Pagina
━━━━━━━━━━

Il Caso Spotlight racconta la clamorosa indagine condotta dal team giornalistico Spotlight, appunto, del quotidiano Boston Globe, in cui si denunciavano dei vergognosi casi di abusi su minori perpetrati da oltre 70 preti dell’Arcidiocesi di Boston. Le molestie, insabbiate ripetutamente sia dalla Chiesa, che dalle autorità, che dalla stampa stessa, verranno finalmente alla luce grazie a un gruppo di giornalisti decisi a svelare finalmente la disgustosa verità, soprattutto per impedire che altre vite vengano rovinate da esperienze simili.

━━━━━━━━━━

Estratto della fonte
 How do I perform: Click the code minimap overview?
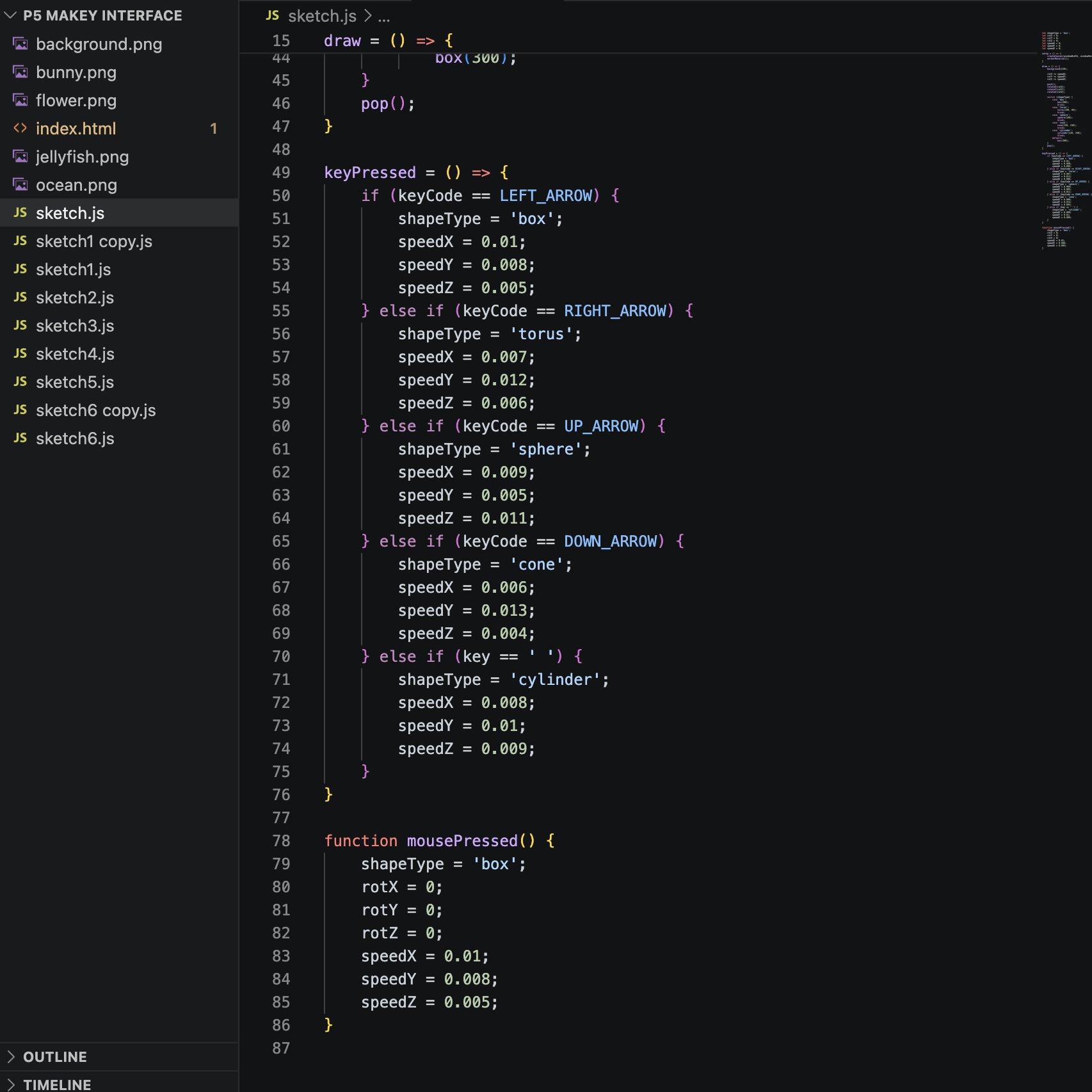[x=1063, y=140]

━━━━━━━━━━

Breve esercizio 1
Elenchi i soggetti che, secondo la pagina sul Caso Spotlight, hanno ripetutamente insabbiato le molestie.
Breve esercizio 2
Citi il passo della pagina sul Caso Spotlight che comincia con le parole "Il Caso Spotlight" e si chiude dopo le parole "da esperienze simili.".

Soluzione 1
La Chiesa, le autorità, la stampa stessa.

Soluzione 2
Il Caso Spotlight racconta la clamorosa indagine condotta dal team giornalistico Spotlight, appunto, del quotidiano Boston Globe, in cui si denunciavano dei vergognosi casi di abusi su minori perpetrati da oltre 70 preti dell’Arcidiocesi di Boston. Le molestie, insabbiate ripetutamente sia dalla Chiesa, che dalle autorità, che dalla stampa stessa, verranno finalmente alla luce grazie a un gruppo di giornalisti decisi a svelare finalmente la disgustosa verità, soprattutto per impedire che altre vite vengano rovinate da esperienze simili.